Em 2020, a pandemia de covid-19 revelou, de forma dramática, a rapidez com que informações falsas podem se espalhar e ter impacto na saúde pública. Redes sociais, governos, organizações de saúde e meios de comunicação travaram combate incansável contra o tsunami desinformativo que ameaçava vidas e a estabilidade da sociedade.

Culpar apenas as redes sociais e seus usuários por este panorama de desinformação seria injusto, uma vez que instituições renomadas e parte da imprensa também têm sua parcela de responsabilidade ao priorizar visões ou narrativas unilaterais, em detrimento da checagem dos fatos – o que se impõe, de forma ainda mais latente, num período de guerras.

Foi assim no dia da notícia do suposto ataque ao Hospital Ahli Arab, em Gaza: portais do mundo inteiro se precipitaram em acusar Israel “de atacar um centro de saúde lotado, matando mais de 500 pessoas”, confiando cegamente num grupo terrorista, inflamando nações inteiras ao redor do mundo e impulsionando o discurso de ódio e a violência.
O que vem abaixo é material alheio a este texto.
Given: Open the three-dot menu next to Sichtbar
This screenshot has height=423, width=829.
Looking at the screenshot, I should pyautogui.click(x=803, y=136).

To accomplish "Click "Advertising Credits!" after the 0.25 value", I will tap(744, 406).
Poucas horas depois, havia evidências de que o míssil partira da Jihad Islâmica, grupo terrorista de Gaza, de que a quantidade de vítimas era incerta (chegou-se a falar em 50 pessoas), assim como, até mesmo, de que o local do evento era um estacionamento, e não o interior do hospital.

Neste momento crítico para israelenses e palestinos, é fundamental reconhecer que a verdade está em jogo e que a História está sendo escrita num palco onde a tecnologia, a comunicação e a condição humana se entrelaçam numa narrativa sem precedentes.

O combate à desinformação é um esforço coletivo, que exige a participação ativa de todos, desde jornalistas e agências de verificação de fatos até plataformas e os seus bilhões de usuários. Isso porque a desinformação é uma ameaça que não apenas distorce a realidade, como igualmente coloca vidas em perigo. Numa guerra em andamento, como a de Israel contra o grupo terrorista Hamas, ela pode ser ainda mais letal.

Uma mentira organizada e generalizada, ainda que seja incapaz de substituir a verdade e produzir uma nova, tem a força de destruir a verdade factual, talvez de maneira irrecuperável, já dizia Hannah Arendt, em 1967.

Perseguir incessantemente a verdade é, ou deveria ser, um valor inegociável.